» **Vorliegender Text**:
────────────────

Junge Unternehmen und KMU bieten für den öffentlichen Sektor ein enormes Potenzial. Sie bringen frische Perspektiven und innovative Technologien in die Beschaffungsprozesse ein. In Bereichen wie IT, Digitalisierung und Automatisierung können sie eine entscheidende Rolle spielen, um öffentliche Dienstleistungen zu modernisieren und effizienter zu gestalten.
Allerdings sind Innovationen zugleich ein knappes Gut. Vor allem für den öffentlichen Sektor. Die meisten Datenerhebungen, wie beispielsweise die Vergabestatistik und wissenschaftliche Auswertungen der Universität der Bundeswehr in München, weisen auf eine kontinuierlich sinkende Anzahl an eingehenden Angeboten, bei zugleich steigendem Beschaffungsvolumen hin. Aber warum findet zwischen jungen Unternehmen, KMU und dem öffentlichen Sektor kein „Match“ statt?
Herausforderungen für Startups, KMU und öffentliche Auftraggeber
Fasst man bestehende Erhebungen wie den Vergabereport Startups und KMU oder die 450 Unternehmensbefragungen des Bundesministeriums für Wirtschaft und Energie zusammen, sind es drei wesentliche Aspekte, die den öffentlichen Zugriff auf die Leistungen von jungen Unternehmen und KMU erschweren:
1. Die Struktur und Inhalte der bestehenden öffentlichen Ausschreibungssystematik behindern, dass Nachfrage und Angebot zueinander finden.
Zum einen ist es die Vielfältigkeit der Vergabeplattformen. Junge Unternehmen und KMU würden häufiger nach öffentlichen Ausschreibungen suchen, wenn es eine zentrale Ausschreibungsplattform gäbe.
Zudem ist die Auffindbarkeit von passenden Ausschreibungen auf den Vergabeplattform teiIweise erschwert, da bei innovativen Leistungen entweder die aktuellen CPV-Codes nicht passen oder Leistungen mit unterschiedlichen oder sogar falschen Bezeichnungen ausgeschrieben werden.
Eine weitere Hürde dafür, dass junge Unternehmen bzw. KMU nicht mit dem öffentlichen Sektor zusammenfinden, sind die notwendigen Eignungsnachweise bzw. die dort geforderten Referenzen. Nicht selten schließen die gewählten Referenzen die Beteiligung von jungen Unternehmen und KMU direkt aus, auch weil das Wissen über die Themen Eignungsleihe oder Bietergemeinschaften bei den Unternehmen nicht ausreichend vorhanden ist.

────────────────

» **Bereitgestelltes Material**:

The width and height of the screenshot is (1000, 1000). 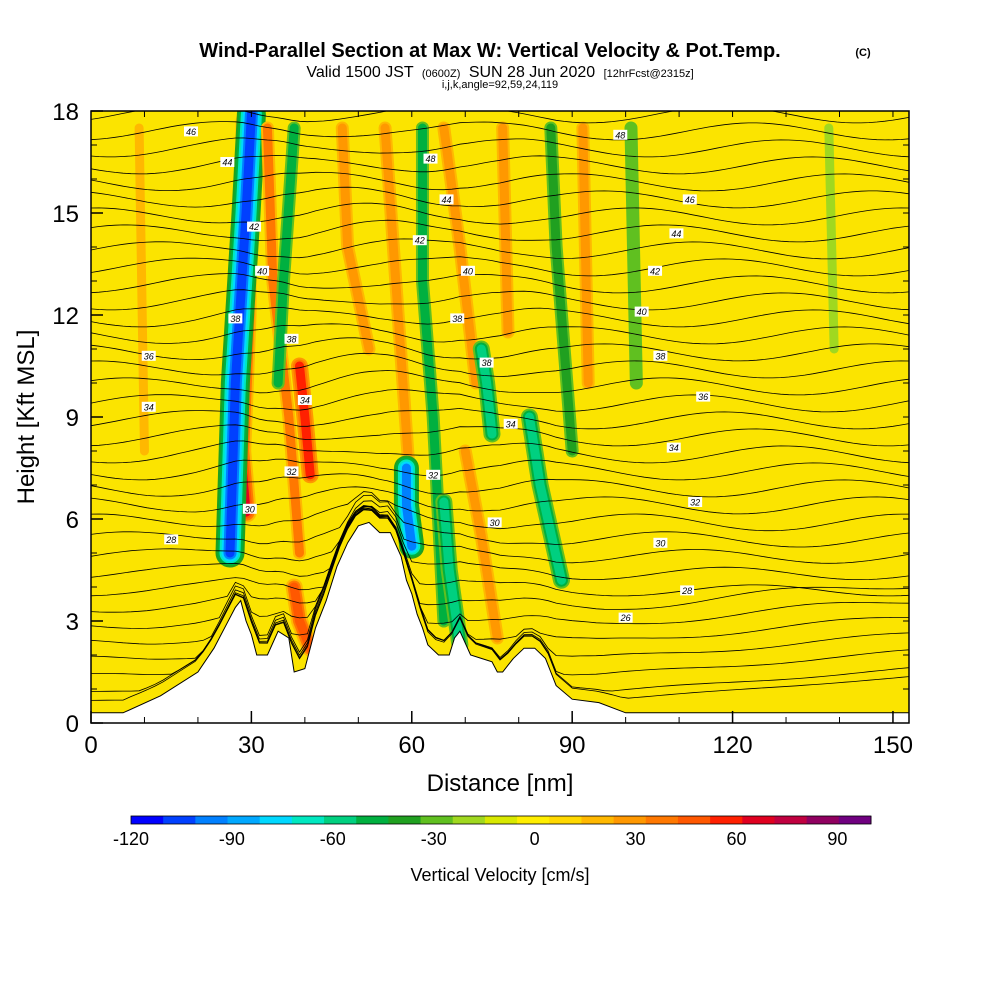 I want to click on y-tick-label: 3, so click(x=72, y=622).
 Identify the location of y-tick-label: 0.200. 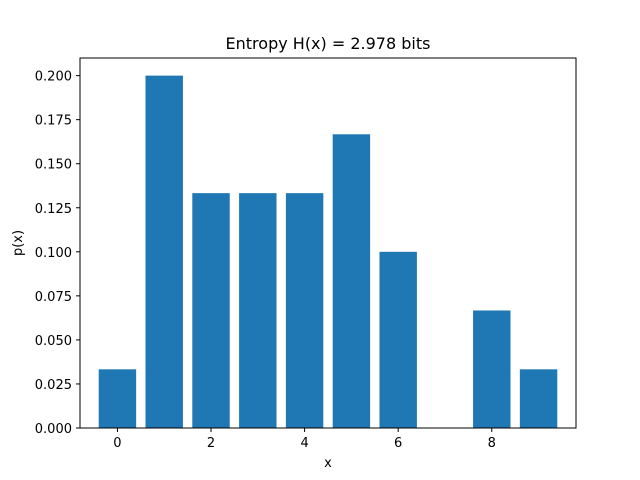
(54, 78).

────────────────

» **Zu bearbeitende Aufgaben**:
**1)** Zitieren Sie aus dem Text über junge Unternehmen und KMU im öffentlichen Sektor den Abschnitt von „Zum einen ist“ bis einschließlich „zentrale Ausschreibungsplattform gäbe.“.
**2)** Nennen Sie alle Bereiche, in denen junge Unternehmen und KMU laut dem Text über junge Unternehmen und KMU im öffentlichen Sektor eine entscheidende Rolle spielen können.

» **Lösungen zur Übung**:
**1)**
Zum einen ist es die Vielfältigkeit der Vergabeplattformen. Junge Unternehmen und KMU würden häufiger nach öffentlichen Ausschreibungen suchen, wenn es eine zentrale Ausschreibungsplattform gäbe.

**2)**
- IT
- Digitalisierung
- Automatisierung